**Problem**
Look below for lines that hold the string "navigation" and copy each one.

(Records from a dataset)
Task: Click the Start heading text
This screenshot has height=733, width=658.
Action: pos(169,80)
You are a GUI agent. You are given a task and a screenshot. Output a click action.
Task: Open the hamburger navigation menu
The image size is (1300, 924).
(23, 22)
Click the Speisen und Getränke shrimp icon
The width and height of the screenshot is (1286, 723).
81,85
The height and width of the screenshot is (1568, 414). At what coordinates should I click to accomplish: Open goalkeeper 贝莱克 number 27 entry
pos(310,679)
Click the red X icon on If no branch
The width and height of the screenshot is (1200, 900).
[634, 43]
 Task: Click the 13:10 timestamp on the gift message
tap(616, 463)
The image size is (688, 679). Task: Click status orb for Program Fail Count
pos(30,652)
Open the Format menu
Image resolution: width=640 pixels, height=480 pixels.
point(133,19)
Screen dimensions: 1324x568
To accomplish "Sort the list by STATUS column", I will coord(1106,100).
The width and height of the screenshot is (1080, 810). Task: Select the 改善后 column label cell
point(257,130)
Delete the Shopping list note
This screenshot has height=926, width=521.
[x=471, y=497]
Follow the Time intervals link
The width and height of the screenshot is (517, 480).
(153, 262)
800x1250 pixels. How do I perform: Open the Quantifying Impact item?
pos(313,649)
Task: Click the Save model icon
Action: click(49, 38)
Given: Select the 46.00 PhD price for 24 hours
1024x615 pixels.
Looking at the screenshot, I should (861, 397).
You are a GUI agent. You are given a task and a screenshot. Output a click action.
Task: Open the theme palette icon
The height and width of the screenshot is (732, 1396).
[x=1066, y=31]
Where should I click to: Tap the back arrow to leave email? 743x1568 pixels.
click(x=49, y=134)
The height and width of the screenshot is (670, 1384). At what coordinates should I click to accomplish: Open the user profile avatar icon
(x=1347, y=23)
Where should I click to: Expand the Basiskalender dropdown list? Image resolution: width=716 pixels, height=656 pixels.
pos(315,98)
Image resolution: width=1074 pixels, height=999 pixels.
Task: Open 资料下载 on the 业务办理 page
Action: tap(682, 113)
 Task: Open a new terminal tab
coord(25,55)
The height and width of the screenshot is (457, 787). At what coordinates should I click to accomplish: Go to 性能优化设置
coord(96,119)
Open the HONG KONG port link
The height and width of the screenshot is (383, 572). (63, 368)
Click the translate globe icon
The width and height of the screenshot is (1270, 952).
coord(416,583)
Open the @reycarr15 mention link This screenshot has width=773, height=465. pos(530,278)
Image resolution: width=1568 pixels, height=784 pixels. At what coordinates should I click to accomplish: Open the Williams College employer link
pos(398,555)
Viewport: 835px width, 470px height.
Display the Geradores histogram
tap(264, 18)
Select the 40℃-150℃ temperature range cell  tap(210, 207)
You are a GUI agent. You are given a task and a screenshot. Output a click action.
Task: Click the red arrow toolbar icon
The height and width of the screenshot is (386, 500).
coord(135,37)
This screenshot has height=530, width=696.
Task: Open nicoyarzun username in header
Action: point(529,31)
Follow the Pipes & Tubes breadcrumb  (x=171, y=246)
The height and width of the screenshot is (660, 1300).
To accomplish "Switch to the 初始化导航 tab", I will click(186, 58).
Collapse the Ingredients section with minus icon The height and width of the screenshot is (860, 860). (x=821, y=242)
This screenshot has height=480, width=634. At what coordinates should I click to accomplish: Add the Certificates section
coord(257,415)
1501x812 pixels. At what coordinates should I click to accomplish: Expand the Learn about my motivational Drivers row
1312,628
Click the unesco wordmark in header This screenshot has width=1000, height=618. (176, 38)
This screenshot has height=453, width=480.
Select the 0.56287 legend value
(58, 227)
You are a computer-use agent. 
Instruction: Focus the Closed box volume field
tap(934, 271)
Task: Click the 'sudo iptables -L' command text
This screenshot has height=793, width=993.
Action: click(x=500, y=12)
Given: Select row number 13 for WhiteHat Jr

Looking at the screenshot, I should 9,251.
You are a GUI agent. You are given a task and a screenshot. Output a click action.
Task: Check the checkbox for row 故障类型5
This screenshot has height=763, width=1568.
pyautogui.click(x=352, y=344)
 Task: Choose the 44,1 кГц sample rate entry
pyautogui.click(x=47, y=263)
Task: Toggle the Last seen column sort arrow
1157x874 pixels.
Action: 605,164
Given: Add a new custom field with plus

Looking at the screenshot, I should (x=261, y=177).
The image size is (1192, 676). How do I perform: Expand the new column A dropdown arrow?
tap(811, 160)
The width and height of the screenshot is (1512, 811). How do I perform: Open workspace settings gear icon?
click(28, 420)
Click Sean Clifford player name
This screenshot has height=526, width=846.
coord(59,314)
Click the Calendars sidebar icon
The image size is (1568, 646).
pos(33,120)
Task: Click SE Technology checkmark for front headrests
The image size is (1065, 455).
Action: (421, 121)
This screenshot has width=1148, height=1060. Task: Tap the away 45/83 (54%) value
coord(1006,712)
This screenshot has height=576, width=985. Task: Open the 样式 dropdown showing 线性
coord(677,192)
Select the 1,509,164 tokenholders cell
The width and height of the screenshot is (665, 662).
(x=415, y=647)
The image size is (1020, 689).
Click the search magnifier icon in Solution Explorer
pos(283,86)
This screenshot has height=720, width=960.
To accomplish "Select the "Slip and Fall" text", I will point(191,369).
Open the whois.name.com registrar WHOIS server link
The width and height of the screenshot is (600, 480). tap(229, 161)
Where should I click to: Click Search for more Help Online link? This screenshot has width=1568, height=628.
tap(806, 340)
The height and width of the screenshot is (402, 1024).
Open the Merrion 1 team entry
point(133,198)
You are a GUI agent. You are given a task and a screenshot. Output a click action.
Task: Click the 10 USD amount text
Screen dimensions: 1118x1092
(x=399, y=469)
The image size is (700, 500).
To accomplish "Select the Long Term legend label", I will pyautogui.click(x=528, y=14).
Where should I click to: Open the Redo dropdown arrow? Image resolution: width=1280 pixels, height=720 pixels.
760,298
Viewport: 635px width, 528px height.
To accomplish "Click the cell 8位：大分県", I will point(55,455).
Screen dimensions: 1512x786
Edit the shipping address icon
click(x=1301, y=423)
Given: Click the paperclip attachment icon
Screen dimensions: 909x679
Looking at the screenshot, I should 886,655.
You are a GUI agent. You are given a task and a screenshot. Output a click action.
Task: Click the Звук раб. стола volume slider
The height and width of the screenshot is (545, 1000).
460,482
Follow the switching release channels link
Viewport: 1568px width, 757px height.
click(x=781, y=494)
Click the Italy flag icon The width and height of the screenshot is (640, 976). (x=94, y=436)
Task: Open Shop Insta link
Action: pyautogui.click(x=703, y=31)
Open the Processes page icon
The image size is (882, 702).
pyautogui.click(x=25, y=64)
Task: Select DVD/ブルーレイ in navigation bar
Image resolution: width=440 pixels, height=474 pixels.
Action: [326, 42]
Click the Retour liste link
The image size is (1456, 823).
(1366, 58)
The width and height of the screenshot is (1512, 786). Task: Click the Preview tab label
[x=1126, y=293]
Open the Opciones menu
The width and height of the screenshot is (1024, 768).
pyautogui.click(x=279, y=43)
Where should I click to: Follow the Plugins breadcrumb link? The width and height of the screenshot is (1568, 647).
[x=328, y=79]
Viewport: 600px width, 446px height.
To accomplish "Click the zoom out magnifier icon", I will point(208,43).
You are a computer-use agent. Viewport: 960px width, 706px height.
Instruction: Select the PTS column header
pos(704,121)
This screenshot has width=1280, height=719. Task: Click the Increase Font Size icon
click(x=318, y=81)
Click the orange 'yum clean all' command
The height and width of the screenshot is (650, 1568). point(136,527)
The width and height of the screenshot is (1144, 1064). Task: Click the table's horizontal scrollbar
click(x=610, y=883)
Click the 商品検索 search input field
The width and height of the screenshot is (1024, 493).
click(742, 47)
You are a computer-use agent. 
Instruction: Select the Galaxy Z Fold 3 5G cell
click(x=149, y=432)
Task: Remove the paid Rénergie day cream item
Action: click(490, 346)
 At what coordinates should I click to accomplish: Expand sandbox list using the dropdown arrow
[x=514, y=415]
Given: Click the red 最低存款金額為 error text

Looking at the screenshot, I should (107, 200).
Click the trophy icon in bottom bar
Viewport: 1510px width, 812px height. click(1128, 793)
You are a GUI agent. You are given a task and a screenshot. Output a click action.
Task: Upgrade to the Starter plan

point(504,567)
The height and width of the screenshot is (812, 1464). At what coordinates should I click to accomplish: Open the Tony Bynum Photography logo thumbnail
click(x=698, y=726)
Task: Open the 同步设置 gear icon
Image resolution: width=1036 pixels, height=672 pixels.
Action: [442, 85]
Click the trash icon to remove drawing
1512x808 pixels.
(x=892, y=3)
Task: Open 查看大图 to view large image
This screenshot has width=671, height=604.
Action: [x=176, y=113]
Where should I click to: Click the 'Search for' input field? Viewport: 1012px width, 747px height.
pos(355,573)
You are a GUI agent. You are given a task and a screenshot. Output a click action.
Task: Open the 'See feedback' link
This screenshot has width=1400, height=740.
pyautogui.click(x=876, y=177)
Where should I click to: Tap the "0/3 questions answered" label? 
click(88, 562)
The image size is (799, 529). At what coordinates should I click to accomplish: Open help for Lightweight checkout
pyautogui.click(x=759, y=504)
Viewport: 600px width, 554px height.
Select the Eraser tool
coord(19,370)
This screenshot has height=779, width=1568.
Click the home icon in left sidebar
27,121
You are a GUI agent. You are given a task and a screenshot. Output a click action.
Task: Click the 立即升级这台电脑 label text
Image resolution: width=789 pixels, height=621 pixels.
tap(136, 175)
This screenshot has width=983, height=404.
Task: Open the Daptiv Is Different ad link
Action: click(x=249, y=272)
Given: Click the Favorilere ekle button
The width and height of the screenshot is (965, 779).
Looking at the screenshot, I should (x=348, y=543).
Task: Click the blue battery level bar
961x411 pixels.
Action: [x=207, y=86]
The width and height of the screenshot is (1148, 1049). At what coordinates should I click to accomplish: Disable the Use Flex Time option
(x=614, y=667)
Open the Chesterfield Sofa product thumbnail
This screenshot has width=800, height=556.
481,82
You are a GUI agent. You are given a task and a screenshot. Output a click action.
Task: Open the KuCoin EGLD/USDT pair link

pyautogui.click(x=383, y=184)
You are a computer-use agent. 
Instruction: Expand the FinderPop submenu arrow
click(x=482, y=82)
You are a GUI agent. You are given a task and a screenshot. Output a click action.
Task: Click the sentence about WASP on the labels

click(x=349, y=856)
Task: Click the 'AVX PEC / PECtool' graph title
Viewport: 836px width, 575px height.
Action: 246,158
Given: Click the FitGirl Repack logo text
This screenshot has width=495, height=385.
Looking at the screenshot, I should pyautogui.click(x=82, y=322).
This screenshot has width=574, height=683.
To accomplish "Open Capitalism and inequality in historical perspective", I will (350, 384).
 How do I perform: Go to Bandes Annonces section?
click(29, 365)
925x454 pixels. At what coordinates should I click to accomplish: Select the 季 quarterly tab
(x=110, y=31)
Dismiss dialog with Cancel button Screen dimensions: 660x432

**Reply**
Task: Open the hamburger navigation menu
Task: Select DVD/ブルーレイ in navigation bar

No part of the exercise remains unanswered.